Dataset entries
========================================

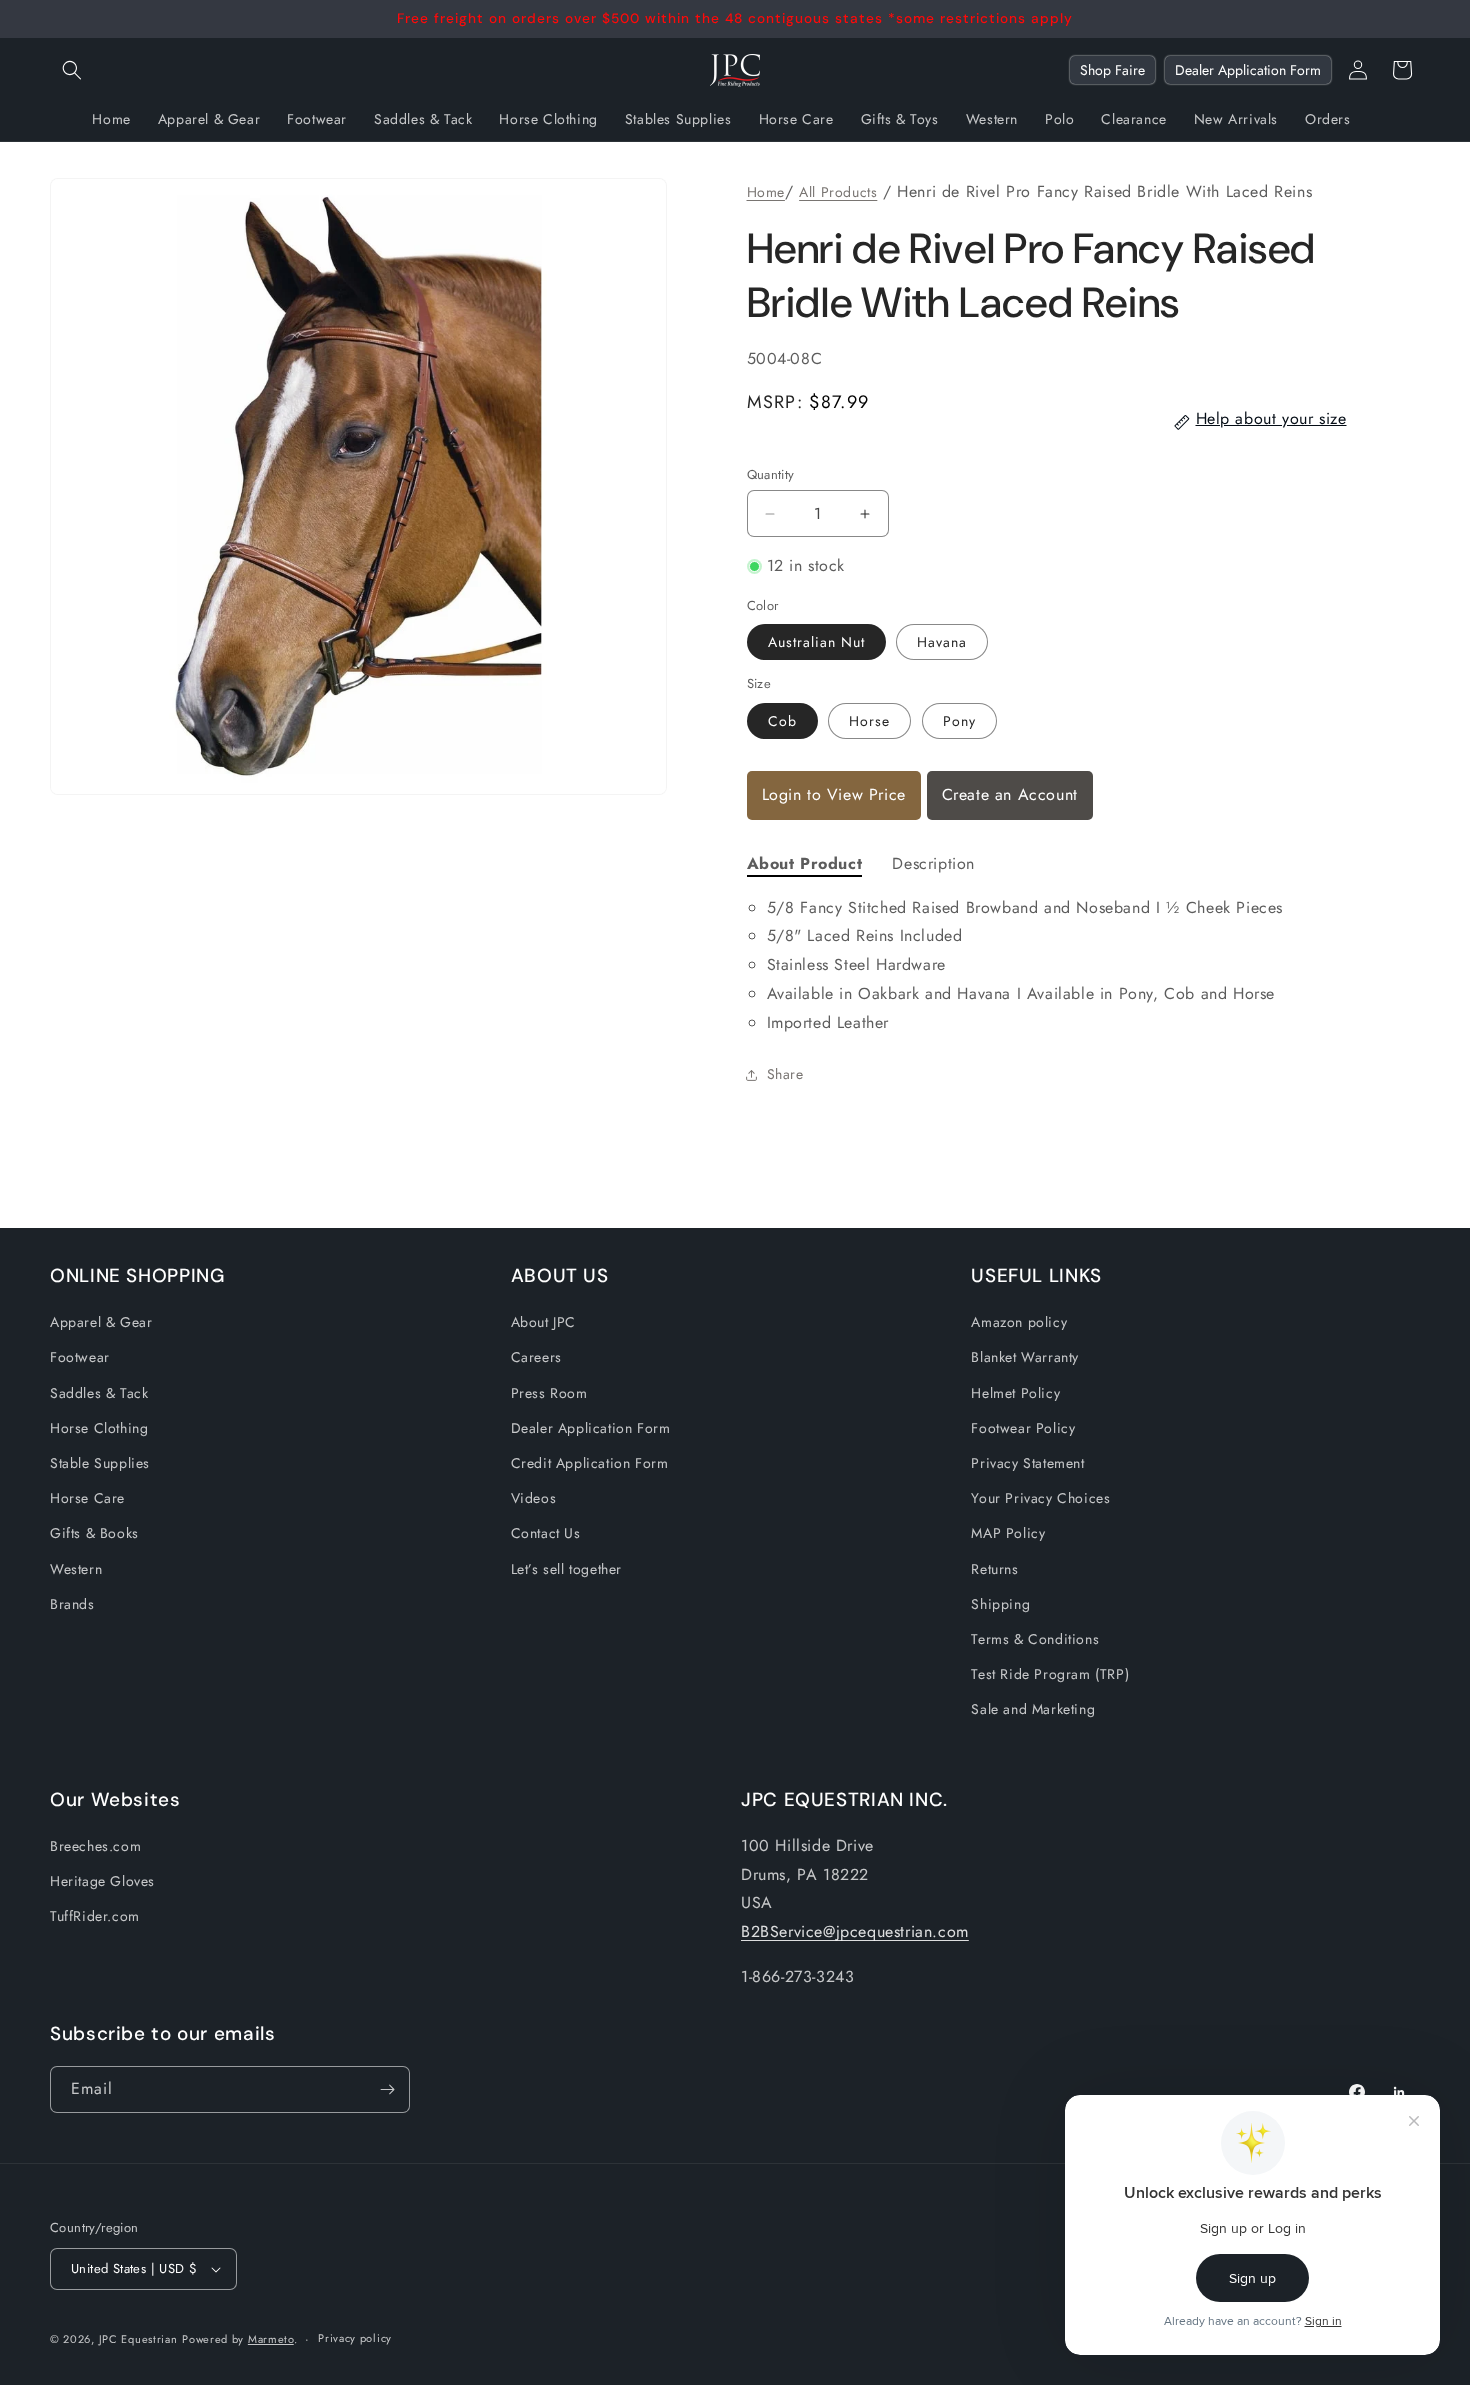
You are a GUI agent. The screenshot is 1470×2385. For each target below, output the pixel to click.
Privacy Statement (1027, 1463)
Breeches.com (95, 1846)
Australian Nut (816, 642)
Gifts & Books (94, 1533)
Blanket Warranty (1025, 1357)
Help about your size (1271, 418)
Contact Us (546, 1533)
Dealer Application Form (1248, 70)
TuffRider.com (95, 1916)
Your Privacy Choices (1040, 1498)
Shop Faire (1112, 70)
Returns (994, 1569)
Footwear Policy (1023, 1428)
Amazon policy (1019, 1322)
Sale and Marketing (1033, 1709)
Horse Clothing (99, 1428)
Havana (942, 642)
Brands (72, 1604)
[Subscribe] (387, 2089)
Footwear (80, 1357)
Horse (869, 721)
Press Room (549, 1393)
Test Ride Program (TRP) (1050, 1674)
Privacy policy (355, 2338)
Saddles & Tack (99, 1393)
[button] (72, 70)
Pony (959, 721)
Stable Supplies (100, 1463)
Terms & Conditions (1035, 1639)
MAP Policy (1008, 1533)
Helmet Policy (1015, 1393)
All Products (838, 192)
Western (76, 1569)
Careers (536, 1357)
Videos (534, 1498)
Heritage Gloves (102, 1881)
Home (766, 192)
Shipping (1000, 1604)
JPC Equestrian (138, 2339)
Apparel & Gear (101, 1322)
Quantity (771, 474)
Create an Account (1010, 794)
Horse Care (87, 1498)
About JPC (543, 1322)
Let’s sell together (566, 1569)
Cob (782, 721)
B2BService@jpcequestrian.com (855, 1931)
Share (785, 1074)
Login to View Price (834, 794)
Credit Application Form (590, 1463)
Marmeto (271, 2339)
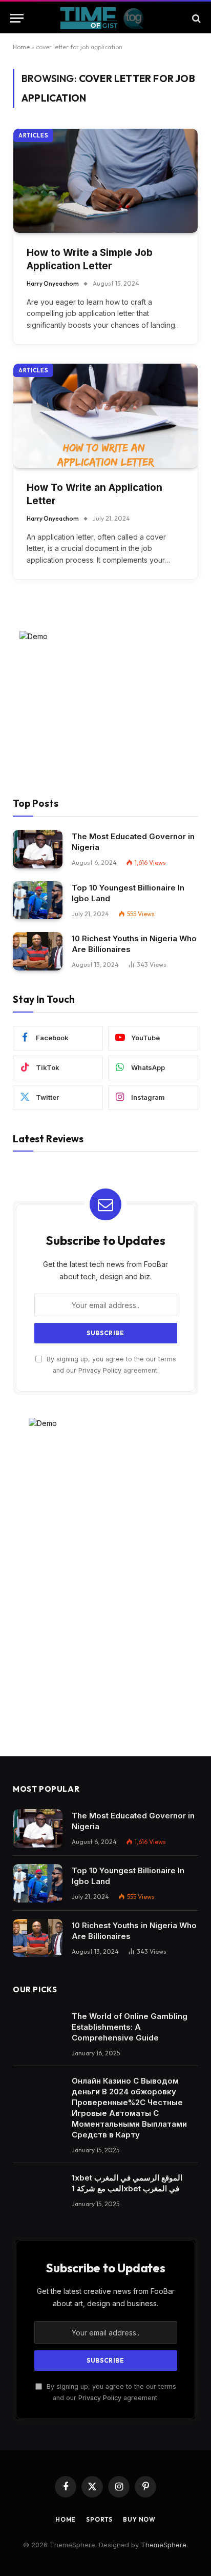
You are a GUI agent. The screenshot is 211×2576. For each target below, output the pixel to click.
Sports (99, 2519)
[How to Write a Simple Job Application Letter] (105, 181)
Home (21, 47)
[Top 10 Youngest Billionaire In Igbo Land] (37, 900)
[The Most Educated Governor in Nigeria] (37, 849)
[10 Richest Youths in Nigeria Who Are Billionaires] (37, 951)
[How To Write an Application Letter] (105, 416)
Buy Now (139, 2519)
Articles (33, 135)
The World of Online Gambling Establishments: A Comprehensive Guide (129, 2027)
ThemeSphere (163, 2545)
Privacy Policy (99, 1370)
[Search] (195, 18)
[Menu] (17, 18)
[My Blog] (105, 18)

========================================

WHAT IS EXPECTED:
From the data above, gather every line that includes the word "Nigeria".

WORKED SOLUTION:
[The Most Educated Governor in Nigeria] (37, 849)
[10 Richest Youths in Nigeria Who Are Billionaires] (37, 951)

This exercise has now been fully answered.